Comăneşti is a town in Bacău County, Romania. It is situated on the Trotuş River, which flows between the Ciuc and the Tarcău mountains (10km of its course pass through Comăneşti).
The area of the town of Comăneşti has been inhabited since the Neolithic period - Neolithic remains were found in the Vermeşti area of the town. The name is derived from the Cumans who once ruled the region. Its first written record dates from 1657, and its first presence on a map from the 1696 Samson Map.
From the late 18th century onwards, the town was in the domain of the Ghica family of boyars, who remained an important presence in the area until the middle of the 20th century.
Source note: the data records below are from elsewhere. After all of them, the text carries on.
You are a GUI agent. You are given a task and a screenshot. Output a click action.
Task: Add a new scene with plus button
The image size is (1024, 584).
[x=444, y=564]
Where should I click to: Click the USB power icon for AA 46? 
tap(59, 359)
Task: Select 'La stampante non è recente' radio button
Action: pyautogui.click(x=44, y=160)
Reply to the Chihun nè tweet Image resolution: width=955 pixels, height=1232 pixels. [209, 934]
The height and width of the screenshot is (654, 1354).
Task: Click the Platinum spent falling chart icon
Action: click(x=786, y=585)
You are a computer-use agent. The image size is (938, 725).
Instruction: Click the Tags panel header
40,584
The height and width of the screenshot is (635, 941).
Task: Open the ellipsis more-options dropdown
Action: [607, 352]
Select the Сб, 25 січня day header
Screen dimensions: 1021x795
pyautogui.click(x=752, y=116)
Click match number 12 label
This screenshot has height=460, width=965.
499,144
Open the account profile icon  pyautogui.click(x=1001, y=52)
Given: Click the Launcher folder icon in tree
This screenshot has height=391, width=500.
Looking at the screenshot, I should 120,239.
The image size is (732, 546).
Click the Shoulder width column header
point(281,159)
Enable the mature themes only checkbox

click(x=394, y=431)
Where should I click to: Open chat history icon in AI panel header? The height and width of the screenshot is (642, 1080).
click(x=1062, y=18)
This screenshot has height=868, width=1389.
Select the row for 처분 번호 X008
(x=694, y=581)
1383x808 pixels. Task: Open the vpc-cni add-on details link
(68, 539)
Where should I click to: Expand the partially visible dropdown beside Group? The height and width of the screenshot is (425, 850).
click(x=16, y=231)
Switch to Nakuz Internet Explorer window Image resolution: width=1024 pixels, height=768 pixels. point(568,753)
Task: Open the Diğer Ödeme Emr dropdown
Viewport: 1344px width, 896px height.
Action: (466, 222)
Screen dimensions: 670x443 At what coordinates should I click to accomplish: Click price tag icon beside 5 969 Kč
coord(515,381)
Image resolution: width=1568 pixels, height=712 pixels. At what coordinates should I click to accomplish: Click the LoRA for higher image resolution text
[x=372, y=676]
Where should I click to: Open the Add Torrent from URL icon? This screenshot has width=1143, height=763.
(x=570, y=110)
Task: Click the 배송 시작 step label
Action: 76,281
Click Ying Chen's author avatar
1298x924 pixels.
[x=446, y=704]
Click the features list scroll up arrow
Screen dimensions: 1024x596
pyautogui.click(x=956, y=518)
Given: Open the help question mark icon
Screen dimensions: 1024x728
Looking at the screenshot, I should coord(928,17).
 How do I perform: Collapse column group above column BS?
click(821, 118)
The Ghica Palace (now housing the local museum), the park in front of the museum, and the railway stations are testimonies to their presence in the town.
During the summers of 2004, 2005, and 2006, Comăneşti has suffered severe flooding of the Trotuş.
As of 2003, it had an unemployment rate of 18.1%, much higher than the country's average, and the town was declared an underdeveloped region.
The mine, which in 1989 employed 5,000 people, was shut down in 2005, leaving the last group of miners (260 in all) unemployed. The other major industry of the town is forestry, but the large lumberyard and factory were also closed; this area of enterprise is now dominated by small businesses.
There have been new initiatives in recent months to attract investment into the area in both the industrial and tourism sectors.